Field system, Ballynahinch, Co. Limerick

Co. Limerick |

Ritual/Ceremonial

Field system, Ballynahinch, Co. Limerick

In a field of reclaimed wet pasture in County Limerick, two parallel lines run quietly north to south, cutting across cultivation ridges that run in the opposite direction.

They do not appear on any Ordnance Survey historic maps, and nobody walking the ground would necessarily notice anything at all. What we know about this feature comes almost entirely from the air.

The site at Ballynahinch first came to light in aerial photographs taken on 3 November 1984, during survey work carried out for a Bórd Gáis Éireann gas pipeline, the Curraleigh West to Limerick route. The photographs, recorded at a scale of 1:5000, captured two linear cropmarks running parallel to each other in the field below. Cropmarks of this kind appear when buried features, whether ditches, banks, or walls, affect how vegetation grows above them, creating patterns readable from altitude that are invisible at ground level. The monument sits roughly 30 metres west of a watercourse that marks the townland boundary with Island Dromagh, and approximately 110 metres to the east of two possible barrows. The parallel lines were recorded again on a Digital Globe orthoimage taken between 2011 and 2013, and are visible once more on a Google Earth image dated 14 September 2019, confirming the features are persistent rather than a quirk of a single season's growth. The record was compiled by Fiona Rooney and uploaded to the national monuments database in June 2021. Whether the marks represent a genuine medieval field system or, as seems quite possible, post-1700 drainage channels dug during land reclamation efforts, remains an open question.

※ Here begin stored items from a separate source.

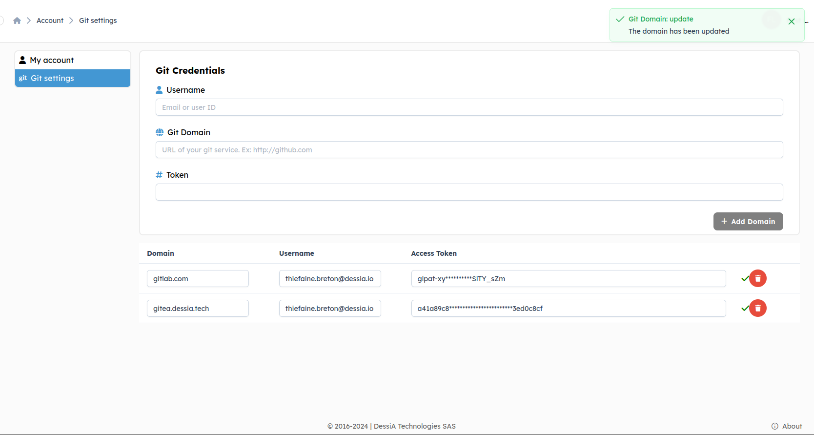Edit the a41a89c8 access token field
The height and width of the screenshot is (435, 814).
tap(568, 309)
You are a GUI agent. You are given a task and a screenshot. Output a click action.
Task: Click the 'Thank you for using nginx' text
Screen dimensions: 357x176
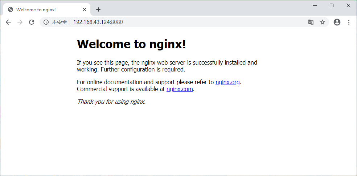(111, 102)
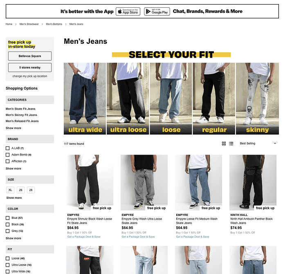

This is not a site with a car park or an interpretive panel. The field sits in working agricultural land near the townland boundary, and the features are not visible to anyone simply passing through. The most practical way to engage with what has been recorded here is through the aerial imagery available on Google Earth, where the two parallel lines can be picked out with some patience. For those interested in landscape archaeology and the long history of human effort to manage wet ground in the Irish midlands and west, this kind of ambiguous trace, possibly medieval, possibly post-medieval, definitely overlooked, is representative of how much of the Irish countryside remains unresolved beneath ordinary-looking fields.